Research Paper Volume 16, Issue 8 pp 6631—6651

A novel deep proteomic approach in human skeletal muscle unveils distinct molecular signatures affected by aging and resistance training


Figure 1. MyoF and non-MyoF protein characteristics. Legend: Data presented for MA (pre-intervention) and Y include the total number of proteins identified in each fraction (A), the top 5 protein classifications from each fraction (B), the number of MyoF and non-MyoF proteins detected within and between age cohorts (C), the top 15 highly enriched MyoF proteins (D), and the top 15 highly enriched non-MyoF proteins (E).

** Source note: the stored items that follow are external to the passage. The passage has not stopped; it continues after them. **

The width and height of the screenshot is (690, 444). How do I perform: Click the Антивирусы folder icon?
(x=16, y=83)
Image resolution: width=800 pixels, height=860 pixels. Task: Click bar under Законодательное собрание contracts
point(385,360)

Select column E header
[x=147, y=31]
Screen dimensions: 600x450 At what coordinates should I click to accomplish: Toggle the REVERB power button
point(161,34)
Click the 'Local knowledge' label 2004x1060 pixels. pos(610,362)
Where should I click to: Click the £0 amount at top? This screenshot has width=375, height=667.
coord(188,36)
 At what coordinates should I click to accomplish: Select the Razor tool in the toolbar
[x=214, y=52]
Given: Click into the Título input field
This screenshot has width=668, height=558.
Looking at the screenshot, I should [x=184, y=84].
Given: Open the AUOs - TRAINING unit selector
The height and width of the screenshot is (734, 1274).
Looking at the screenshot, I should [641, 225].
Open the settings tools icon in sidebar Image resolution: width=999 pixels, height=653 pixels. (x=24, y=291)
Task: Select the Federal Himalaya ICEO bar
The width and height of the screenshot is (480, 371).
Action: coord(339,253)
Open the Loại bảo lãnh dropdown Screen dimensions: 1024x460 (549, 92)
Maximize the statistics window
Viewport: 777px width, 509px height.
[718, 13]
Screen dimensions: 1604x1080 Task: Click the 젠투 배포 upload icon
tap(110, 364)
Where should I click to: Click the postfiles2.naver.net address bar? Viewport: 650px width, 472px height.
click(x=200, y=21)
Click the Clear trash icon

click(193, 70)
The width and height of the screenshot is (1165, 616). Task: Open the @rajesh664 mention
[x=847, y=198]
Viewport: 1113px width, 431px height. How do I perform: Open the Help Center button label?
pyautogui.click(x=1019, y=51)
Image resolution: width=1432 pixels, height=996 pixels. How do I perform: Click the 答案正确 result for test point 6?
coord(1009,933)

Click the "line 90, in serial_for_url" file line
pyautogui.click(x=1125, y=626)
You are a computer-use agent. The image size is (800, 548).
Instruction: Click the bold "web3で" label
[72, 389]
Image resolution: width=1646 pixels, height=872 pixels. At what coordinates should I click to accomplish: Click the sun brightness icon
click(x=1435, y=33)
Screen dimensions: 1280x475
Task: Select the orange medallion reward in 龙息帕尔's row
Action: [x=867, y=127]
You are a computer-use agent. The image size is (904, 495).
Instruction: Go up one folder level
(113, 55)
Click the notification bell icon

Data in panels c and d are presented as means with standard deviation bars, and y-axes were scaled as log10 for improved visualization. Symbols: *, indicates multiple histone isoforms were congregated into these two targets based on sequence similarities. Protein names for gene symbols in panel c: ACTA1, Actin Alpha 1, Skeletal Muscle; TNNT1, Troponin T1; MYH13/7/2/8/4/1, myosin heavy chain isoforms 13/7/2/8/4/1; TTN_iso12, titin, isoform 12; MYL3/1/, myosin light chain isoforms 3/1; H2BC12, Histone H2B type 1-K/C/E/F/G/I/type F-S; H2AC20, Histone H2A type 2-A/C. Protein names for gene symbols in panel d: HBA2, Hemoglobin subunit alpha; HBB, Hemoglobin subunit beta; VDAC1, Voltage-dependent anion-selective channel protein 1; FHL1, Four and a half LIM domains protein 1; LDHA, L-lactate dehydrogenase A chain; MB, myoglobin; RTN2, Isoform RTN2-C of Reticulon-2; VDAC2, Voltage-dependent anion-selective channel protein 2; ATP2A2, Sarcoplasmic/endoplasmic reticulum calcium ATPase 2; ATP5MG, ATP synthase subunit g, mitochondrial; HBD, Hemoglobin subunit delta; VDAC3, Voltage-dependent anion-selective channel protein 3; IDH2, Isocitrate dehydrogenase [NADP], mitochondrial. Other note: CONP00761/15636 are non-annotated proteins found in both fractions.